泡のスプレーを床にかけて磨くだけの掃除が終わり、僕はまた暇になった。


ソファに座って雪菜を待っていると、二階から雪菜の声が聞こえてきた。


「拓海〜布団先に敷いておくから!」


「ありがとー!」


僕も二階に聞こえるように返事をする。


……この時僕は思い出すべきだった。


二階には寝室が2つしかない事に……



しばらくした後、雪菜が二階から降りてきた。少し頬が赤くなっている。


「おまたせ。」


布団が重かったのだろう。

僕はそう推測して、雪菜に労いの言葉をかける。


「お疲れ様。」


すると、雪菜はチラリと僕の顔を見た後、プイっとそっぽを向いて言った。


「う、うん。」


少し様子がおかしいと思ったが、疲れたのだろうと思い、僕は座っている位置から少し横にずれた。


「ありがとう。

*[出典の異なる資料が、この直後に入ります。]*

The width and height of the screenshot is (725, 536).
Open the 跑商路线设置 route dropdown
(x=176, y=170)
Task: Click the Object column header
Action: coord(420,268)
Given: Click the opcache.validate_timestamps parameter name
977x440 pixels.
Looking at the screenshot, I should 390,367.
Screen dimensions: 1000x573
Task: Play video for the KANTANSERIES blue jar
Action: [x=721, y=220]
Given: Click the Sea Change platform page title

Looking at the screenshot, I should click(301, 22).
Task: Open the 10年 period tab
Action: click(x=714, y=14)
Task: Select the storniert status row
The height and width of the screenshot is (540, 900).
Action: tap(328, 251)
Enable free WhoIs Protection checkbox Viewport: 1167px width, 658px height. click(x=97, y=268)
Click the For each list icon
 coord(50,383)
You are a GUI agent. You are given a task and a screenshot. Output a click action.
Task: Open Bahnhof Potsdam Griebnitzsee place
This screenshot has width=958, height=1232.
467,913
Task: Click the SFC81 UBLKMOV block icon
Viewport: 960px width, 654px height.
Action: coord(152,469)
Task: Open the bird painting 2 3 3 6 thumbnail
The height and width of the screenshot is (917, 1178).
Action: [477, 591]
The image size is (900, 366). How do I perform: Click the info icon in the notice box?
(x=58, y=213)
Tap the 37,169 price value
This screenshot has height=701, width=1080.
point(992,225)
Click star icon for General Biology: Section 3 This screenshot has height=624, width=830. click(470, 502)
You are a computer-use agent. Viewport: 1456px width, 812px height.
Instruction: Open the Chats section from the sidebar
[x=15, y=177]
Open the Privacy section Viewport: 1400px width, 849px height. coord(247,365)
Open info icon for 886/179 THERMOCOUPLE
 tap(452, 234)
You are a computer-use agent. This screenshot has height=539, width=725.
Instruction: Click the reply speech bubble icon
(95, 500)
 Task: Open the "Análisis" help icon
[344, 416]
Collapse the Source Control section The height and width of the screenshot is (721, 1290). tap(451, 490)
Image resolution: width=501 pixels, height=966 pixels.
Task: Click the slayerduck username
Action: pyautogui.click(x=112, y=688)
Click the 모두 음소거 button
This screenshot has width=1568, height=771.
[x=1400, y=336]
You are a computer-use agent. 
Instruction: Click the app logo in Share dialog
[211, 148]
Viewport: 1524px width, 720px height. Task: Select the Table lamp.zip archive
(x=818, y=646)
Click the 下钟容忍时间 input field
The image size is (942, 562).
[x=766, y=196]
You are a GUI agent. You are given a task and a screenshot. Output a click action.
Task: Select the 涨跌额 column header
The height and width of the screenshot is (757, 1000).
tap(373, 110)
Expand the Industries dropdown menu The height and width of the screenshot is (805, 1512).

」


と、雪菜は言って、僕の隣に腰掛けた。


「……………」


「……………」


……電車の時の二の舞にはなりたくないので、僕から話題を投げかける事にした。


「雪菜。」


「何?」


「進路ってどんな風に決めた?」


突然の質問に雪菜は驚いたようだが、ちゃんと答えてくれた。


「えっとね………近かったから?」


「それだけなの?」


「うん。それだけだよ?」


「へ、へえー。」


改めて、僕は思ってしまった。


………この子、やっぱりアホなのか?


……いやいや、確かに距離というのは進路を選択するにあたって重要な事だ。


……でも、念のために聞いておこう。


「雪菜、入試の点数を教えてくれ。」


雪菜は不思議そうな顔をしたが、頷いて教えてくれた。


「えっと……国語が58点、数学が60点、社会が55点、理科が60点、英語が60点……だったと思う。」



「………………………………」


説明しよう!


僕達の県の公立高校入試は、5教科300点満点で行われる。

つまり、1教科の満点は60点という事になる。


そして、この県最高レベルの高校の合格点数は、252点だった。


対して雪菜の合計点数は、293点。これはもう、学力推薦であの高校に入ってもおかしくない成績である。


………え?


何でこの高校に来ちゃったの?



「……な、なあ雪菜。この高校に来るの、先生に止められなかったか?」


雪菜はそれを聴くと、激しく頷いた。


「そうそう!物凄く反対されたんだ!…中でも酷かったのは校長先生だったなぁ………必死の形相で説得してくるんだもん。」


「そ、そうか。大変だったな。」


………どうやら、この子は真正のアホのようだ。


いや、天才か?


“バカと天才は紙一重”って言うしな。

あ、この場合はアホか。


……まあ、過ぎた事だし、こうして僕が雪菜に会えたのだから良いのだろう。うん。


僕は何時ものように自分を納得させる。


それと同時に、お風呂が沸いた事を告げる音が聞こえてきた。